**Your instructions:** Below are some records. Print exactly the lines between the one holding "Prijať všetko (91, 1361)" and the one holding "[Back to top] (2543, 1371)", inclusive, and nothing else.

────────────────────

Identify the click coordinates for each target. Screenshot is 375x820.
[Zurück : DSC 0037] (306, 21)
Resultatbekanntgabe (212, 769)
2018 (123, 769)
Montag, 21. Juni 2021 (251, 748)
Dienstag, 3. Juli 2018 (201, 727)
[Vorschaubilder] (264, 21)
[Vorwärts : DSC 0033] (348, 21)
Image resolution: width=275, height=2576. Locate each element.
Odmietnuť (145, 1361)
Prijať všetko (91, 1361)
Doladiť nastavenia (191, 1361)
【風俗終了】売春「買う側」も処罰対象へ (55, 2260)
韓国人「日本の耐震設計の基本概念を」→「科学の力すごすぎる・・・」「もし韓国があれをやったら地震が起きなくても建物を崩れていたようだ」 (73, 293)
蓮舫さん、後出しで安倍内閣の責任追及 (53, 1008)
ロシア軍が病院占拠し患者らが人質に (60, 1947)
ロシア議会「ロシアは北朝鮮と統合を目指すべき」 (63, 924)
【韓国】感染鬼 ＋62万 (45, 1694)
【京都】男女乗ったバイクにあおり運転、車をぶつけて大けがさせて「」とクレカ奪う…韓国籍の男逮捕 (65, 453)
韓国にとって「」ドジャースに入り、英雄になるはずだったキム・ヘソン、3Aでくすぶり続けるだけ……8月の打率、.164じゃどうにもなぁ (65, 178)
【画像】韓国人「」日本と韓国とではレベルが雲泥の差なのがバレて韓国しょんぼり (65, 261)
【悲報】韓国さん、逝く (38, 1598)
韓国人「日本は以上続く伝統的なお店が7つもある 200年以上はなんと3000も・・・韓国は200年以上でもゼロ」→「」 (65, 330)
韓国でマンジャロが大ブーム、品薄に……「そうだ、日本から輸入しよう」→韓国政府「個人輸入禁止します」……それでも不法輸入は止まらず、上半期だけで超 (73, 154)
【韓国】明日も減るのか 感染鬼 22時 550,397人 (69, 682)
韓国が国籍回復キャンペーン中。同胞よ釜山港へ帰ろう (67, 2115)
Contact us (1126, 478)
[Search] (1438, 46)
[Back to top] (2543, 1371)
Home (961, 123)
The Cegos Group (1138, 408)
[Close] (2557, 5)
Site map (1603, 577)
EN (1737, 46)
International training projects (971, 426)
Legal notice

────────────────────

**Written reply:**
Prijať všetko (91, 1361)
Doladiť nastavenia (191, 1361)
【風俗終了】売春「買う側」も処罰対象へ (55, 2260)
韓国人「日本の耐震設計の基本概念を」→「科学の力すごすぎる・・・」「もし韓国があれをやったら地震が起きなくても建物を崩れていたようだ」 (73, 293)
蓮舫さん、後出しで安倍内閣の責任追及 (53, 1008)
ロシア軍が病院占拠し患者らが人質に (60, 1947)
ロシア議会「ロシアは北朝鮮と統合を目指すべき」 (63, 924)
【韓国】感染鬼 ＋62万 (45, 1694)
【京都】男女乗ったバイクにあおり運転、車をぶつけて大けがさせて「」とクレカ奪う…韓国籍の男逮捕 (65, 453)
韓国にとって「」ドジャースに入り、英雄になるはずだったキム・ヘソン、3Aでくすぶり続けるだけ……8月の打率、.164じゃどうにもなぁ (65, 178)
【画像】韓国人「」日本と韓国とではレベルが雲泥の差なのがバレて韓国しょんぼり (65, 261)
【悲報】韓国さん、逝く (38, 1598)
韓国人「日本は以上続く伝統的なお店が7つもある 200年以上はなんと3000も・・・韓国は200年以上でもゼロ」→「」 (65, 330)
韓国でマンジャロが大ブーム、品薄に……「そうだ、日本から輸入しよう」→韓国政府「個人輸入禁止します」……それでも不法輸入は止まらず、上半期だけで超 (73, 154)
【韓国】明日も減るのか 感染鬼 22時 550,397人 (69, 682)
韓国が国籍回復キャンペーン中。同胞よ釜山港へ帰ろう (67, 2115)
Contact us (1126, 478)
[Search] (1438, 46)
[Back to top] (2543, 1371)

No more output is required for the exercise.